Pseudohomophones are nonwords that are pronounced in the same way as real words. It is more difficult, in lexical decision and reading-aloud tasks, to reject a pseudohomophone than for a matched nonpseudohomophone. Since the two words sound the same, phonologically, the nonword receives the same lexical activation as the actual word. Pseduohomophones that are orthographically similar are, especially, difficult to refuse. This is because these nonwords generate so much activation in the nonlexical system that more time (i.e. number of processing cycles) must be devoted to them in order to reach a lexical decision.

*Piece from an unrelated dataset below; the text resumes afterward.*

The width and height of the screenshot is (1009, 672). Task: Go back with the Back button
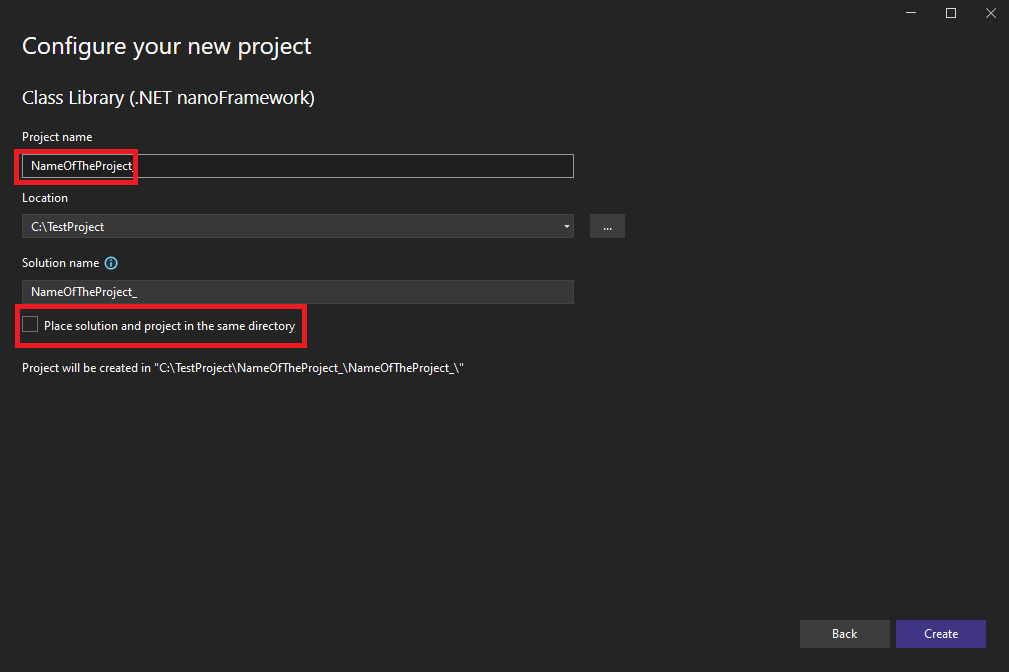(x=844, y=633)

For masked priming tasks, Coltheart hypothesizes that subjects will be faster at recognizing a word if it has first been primed. He attributes this phenomenon to greater activation of the units in the visual word recognition system (orthographic input lexicon) due to memory of the priming stimulus. If the prime is a homophone (a real word that sounds the same as another word but conveys a different meaning) or a pseduohomophone, Coltheart suggests that the priming stimulus will set the starting phonological activation of the primed word above zero, resulting in a faster reaction time. Coltheart also considers the neighborhood size effect. The neighborhood size of a word/nonword is the number of different real words that differ from it by only one letter. Ability to make a lexical decision depends on the amount of neighbors the letter string has. Refusing a nonword that has many neighbors is more difficult than a nonword with few neighbors. This is because the many neighbors of a nonword, such as “sare”, cause high activation of the “are” part of the letter string. As a result, one’s ability to label “sare” as a nonword becomes distracted. However, the number of neighbors facilitates one’s ability to accept a real word, thus reducing reaction time. A word such as “meat” is highly activated because of its many neighbors, thus making the lexical decision that it is a word an easy one.
In conjunction to the above effects, Coltheart also studied the effects of position of irregularity on naming latency and used his findings as further support for his dual-route model of serial processing in reading aloud. He found that there was a decline in regularity effect due to the positioning of the irregularity. Meaning, the later in the word the irregularity occured, the faster his subjects were at processing it. The activation we receive prior to irregularity is greatest when the irregularity is placed at the end of the word; often, the activation generated is enough for us to produce a pronunciation. If the irregularity occurs at the beginning of the word we meet instant inhibition, making it more difficult to recognize and pronounce the word.